> **EXTRACT PROVIDED**
The numbers are staggering -- way beyond the expectations of NCAA baseball rookie Jared Young.

Through 41 games this season as a freshman infielder for the Minot State Beavers in North Dakota, Young has a team-leading .415 batting average, with 61 hits, 18 doubles and four home runs.

Hitting third in the order, he leads the Beavers with a .646 slugging percentage (total bases reached divided by total at-bats) and sports a team-high .463 on-base percentage. He's also batted in 34 runs.

Not bad for a 19-year-old kid from Prince George.

"I've never hit this well, especially since it's pretty good ball in the NCAA, and I didn't expect it coming in," said Young. "Offensively it's been unreal all year."

Young spent a lot of time in the off-season working indoors on his swing with Minor State hitting coach Patrick Arntson, working in the batting cage for at least an hour each day in the morning before classes. The results were noticeable right from the start of the season on the Beavers' first road trip to Las Vegas. In conference play, Young's .402 batting average ranks seventh overall in the Northern Sun Intercollegiate Conference.

"It's just hitting my pitch and being relaxed in the box -- we worked on that all winter," said Young. "I really worked at getting stronger over the winter and I was pretty excited for this year hoping everything would go my way. Coming into the season, it seemed I was ready to go by the time the season started. The pitching is pretty good. There's nobody who's really overpowering; they're just really accurate and have a lot of pitches."

> **EXERCISES**
a) Can you rewrite the paragraph of the Jared Young baseball article above that begins "Young spent a lot of time in the off-season" as a short bulleted list that keeps its main facts?
b) According to the Jared Young baseball article above, what is Young's slugging percentage?

> **SUPPLIED MATERIAL**
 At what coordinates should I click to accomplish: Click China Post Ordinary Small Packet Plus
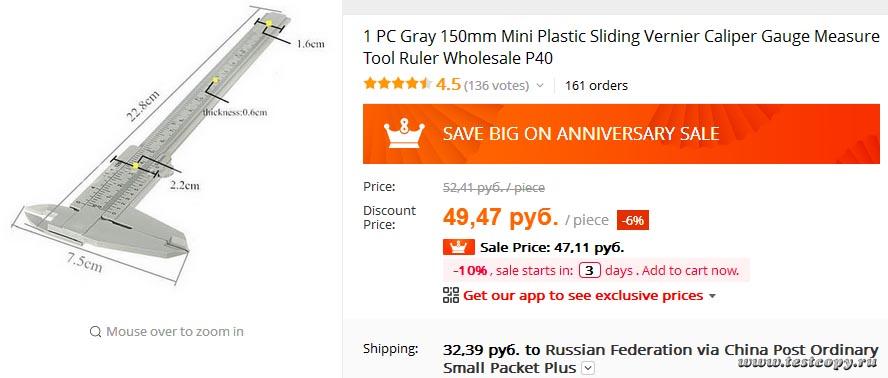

> **SOLVED TASKS**
a)
- In the off-season, Young worked indoors on his swing with hitting coach Patrick Arntson.
- He spent at least an hour in the batting cage each morning before classes.
- The results showed from the Beavers' first road trip of the season, to Las Vegas.
- In conference play, his .402 batting average ranks seventh in the Northern Sun Intercollegiate Conference.

b) .646